[Opening Records provided section]

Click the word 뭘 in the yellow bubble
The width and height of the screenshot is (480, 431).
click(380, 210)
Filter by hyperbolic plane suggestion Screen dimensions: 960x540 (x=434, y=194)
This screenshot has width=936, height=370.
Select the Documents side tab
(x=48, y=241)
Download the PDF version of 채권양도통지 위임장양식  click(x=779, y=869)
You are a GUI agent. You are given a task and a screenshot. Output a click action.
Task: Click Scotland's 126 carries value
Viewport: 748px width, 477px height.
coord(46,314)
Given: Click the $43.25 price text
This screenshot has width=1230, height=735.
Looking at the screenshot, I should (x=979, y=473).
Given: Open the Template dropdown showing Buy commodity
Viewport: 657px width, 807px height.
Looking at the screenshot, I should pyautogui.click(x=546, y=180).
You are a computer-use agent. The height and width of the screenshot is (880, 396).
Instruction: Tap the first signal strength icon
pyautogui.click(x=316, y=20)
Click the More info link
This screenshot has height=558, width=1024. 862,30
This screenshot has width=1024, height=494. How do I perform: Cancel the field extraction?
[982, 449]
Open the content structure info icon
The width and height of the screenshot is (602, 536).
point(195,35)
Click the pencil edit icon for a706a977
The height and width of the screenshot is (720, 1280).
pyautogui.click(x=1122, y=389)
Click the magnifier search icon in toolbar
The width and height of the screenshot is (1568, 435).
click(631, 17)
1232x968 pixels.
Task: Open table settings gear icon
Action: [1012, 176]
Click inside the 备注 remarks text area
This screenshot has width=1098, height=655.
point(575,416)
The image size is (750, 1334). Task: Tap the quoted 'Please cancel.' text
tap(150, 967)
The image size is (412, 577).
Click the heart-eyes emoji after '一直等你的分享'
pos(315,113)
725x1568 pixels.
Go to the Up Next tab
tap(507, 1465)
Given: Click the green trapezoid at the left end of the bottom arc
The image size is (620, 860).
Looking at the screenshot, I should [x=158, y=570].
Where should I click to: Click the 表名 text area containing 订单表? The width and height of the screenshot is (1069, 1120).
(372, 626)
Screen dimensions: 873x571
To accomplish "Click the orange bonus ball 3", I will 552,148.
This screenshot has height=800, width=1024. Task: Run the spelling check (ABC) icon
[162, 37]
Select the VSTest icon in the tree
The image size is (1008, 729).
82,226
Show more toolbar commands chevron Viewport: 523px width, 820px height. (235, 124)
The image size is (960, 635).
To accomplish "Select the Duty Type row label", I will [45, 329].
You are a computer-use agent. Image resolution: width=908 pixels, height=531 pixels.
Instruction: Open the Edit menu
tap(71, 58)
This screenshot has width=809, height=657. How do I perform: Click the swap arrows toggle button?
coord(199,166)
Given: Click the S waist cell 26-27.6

[Closing Records provided section]

| Activity |
Repeat the entire listing above, keeping every line exactly the same.

| Result |
Click the word 뭘 in the yellow bubble
The width and height of the screenshot is (480, 431).
click(380, 210)
Filter by hyperbolic plane suggestion Screen dimensions: 960x540 (x=434, y=194)
This screenshot has width=936, height=370.
Select the Documents side tab
(x=48, y=241)
Download the PDF version of 채권양도통지 위임장양식  click(x=779, y=869)
You are a GUI agent. You are given a task and a screenshot. Output a click action.
Task: Click Scotland's 126 carries value
Viewport: 748px width, 477px height.
coord(46,314)
Given: Click the $43.25 price text
This screenshot has width=1230, height=735.
Looking at the screenshot, I should (x=979, y=473).
Given: Open the Template dropdown showing Buy commodity
Viewport: 657px width, 807px height.
Looking at the screenshot, I should pyautogui.click(x=546, y=180).
You are a computer-use agent. The height and width of the screenshot is (880, 396).
Instruction: Tap the first signal strength icon
pyautogui.click(x=316, y=20)
Click the More info link
This screenshot has height=558, width=1024. 862,30
This screenshot has width=1024, height=494. How do I perform: Cancel the field extraction?
[982, 449]
Open the content structure info icon
The width and height of the screenshot is (602, 536).
point(195,35)
Click the pencil edit icon for a706a977
The height and width of the screenshot is (720, 1280).
pyautogui.click(x=1122, y=389)
Click the magnifier search icon in toolbar
The width and height of the screenshot is (1568, 435).
click(631, 17)
1232x968 pixels.
Task: Open table settings gear icon
Action: [1012, 176]
Click inside the 备注 remarks text area
This screenshot has width=1098, height=655.
point(575,416)
The image size is (750, 1334). Task: Tap the quoted 'Please cancel.' text
tap(150, 967)
The image size is (412, 577).
Click the heart-eyes emoji after '一直等你的分享'
pos(315,113)
725x1568 pixels.
Go to the Up Next tab
tap(507, 1465)
Given: Click the green trapezoid at the left end of the bottom arc
The image size is (620, 860).
Looking at the screenshot, I should [x=158, y=570].
Where should I click to: Click the 表名 text area containing 订单表? The width and height of the screenshot is (1069, 1120).
(372, 626)
Screen dimensions: 873x571
To accomplish "Click the orange bonus ball 3", I will 552,148.
This screenshot has height=800, width=1024. Task: Run the spelling check (ABC) icon
[162, 37]
Select the VSTest icon in the tree
The image size is (1008, 729).
82,226
Show more toolbar commands chevron Viewport: 523px width, 820px height. (235, 124)
The image size is (960, 635).
To accomplish "Select the Duty Type row label", I will [45, 329].
You are a computer-use agent. Image resolution: width=908 pixels, height=531 pixels.
Instruction: Open the Edit menu
tap(71, 58)
This screenshot has width=809, height=657. How do I perform: Click the swap arrows toggle button?
coord(199,166)
Given: Click the S waist cell 26-27.6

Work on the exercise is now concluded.